The required answer is an exact copy of every entry underneath.

··· DATA FOR ANALYSIS

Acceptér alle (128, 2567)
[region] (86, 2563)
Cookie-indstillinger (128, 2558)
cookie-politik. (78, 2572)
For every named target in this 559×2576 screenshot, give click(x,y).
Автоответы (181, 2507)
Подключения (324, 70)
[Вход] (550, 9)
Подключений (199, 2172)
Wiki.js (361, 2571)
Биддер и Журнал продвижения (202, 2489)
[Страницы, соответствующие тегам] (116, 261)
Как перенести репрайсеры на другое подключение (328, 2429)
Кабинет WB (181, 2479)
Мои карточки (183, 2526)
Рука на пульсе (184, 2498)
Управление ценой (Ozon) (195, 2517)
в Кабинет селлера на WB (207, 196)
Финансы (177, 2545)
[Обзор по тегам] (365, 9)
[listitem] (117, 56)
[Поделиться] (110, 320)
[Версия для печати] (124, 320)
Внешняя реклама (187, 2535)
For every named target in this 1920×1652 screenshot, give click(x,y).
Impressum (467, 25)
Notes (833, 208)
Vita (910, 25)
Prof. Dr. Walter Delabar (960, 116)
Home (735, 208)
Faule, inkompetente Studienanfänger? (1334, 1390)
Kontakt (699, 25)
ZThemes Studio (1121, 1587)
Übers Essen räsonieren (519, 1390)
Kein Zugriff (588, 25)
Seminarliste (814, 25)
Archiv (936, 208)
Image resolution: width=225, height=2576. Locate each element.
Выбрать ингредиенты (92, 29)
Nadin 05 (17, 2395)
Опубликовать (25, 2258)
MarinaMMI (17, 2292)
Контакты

······

## [SOLUTION TO THIS TASK]
Acceptér alle (128, 2567)
[region] (86, 2563)
Cookie-indstillinger (128, 2558)
cookie-politik. (78, 2572)
For every named target in this 559×2576 screenshot, give click(x,y).
Автоответы (181, 2507)
Подключения (324, 70)
[Вход] (550, 9)
Подключений (199, 2172)
Wiki.js (361, 2571)
Биддер и Журнал продвижения (202, 2489)
[Страницы, соответствующие тегам] (116, 261)
Как перенести репрайсеры на другое подключение (328, 2429)
Кабинет WB (181, 2479)
Мои карточки (183, 2526)
Рука на пульсе (184, 2498)
Управление ценой (Ozon) (195, 2517)
в Кабинет селлера на WB (207, 196)
Финансы (177, 2545)
[Обзор по тегам] (365, 9)
[listitem] (117, 56)
[Поделиться] (110, 320)
[Версия для печати] (124, 320)
Внешняя реклама (187, 2535)
For every named target in this 1920×1652 screenshot, give click(x,y).
Impressum (467, 25)
Notes (833, 208)
Vita (910, 25)
Prof. Dr. Walter Delabar (960, 116)
Home (735, 208)
Faule, inkompetente Studienanfänger? (1334, 1390)
Kontakt (699, 25)
ZThemes Studio (1121, 1587)
Übers Essen räsonieren (519, 1390)
Kein Zugriff (588, 25)
Seminarliste (814, 25)
Archiv (936, 208)
Image resolution: width=225, height=2576. Locate each element.
Выбрать ингредиенты (92, 29)
Nadin 05 (17, 2395)
Опубликовать (25, 2258)
MarinaMMI (17, 2292)
Контакты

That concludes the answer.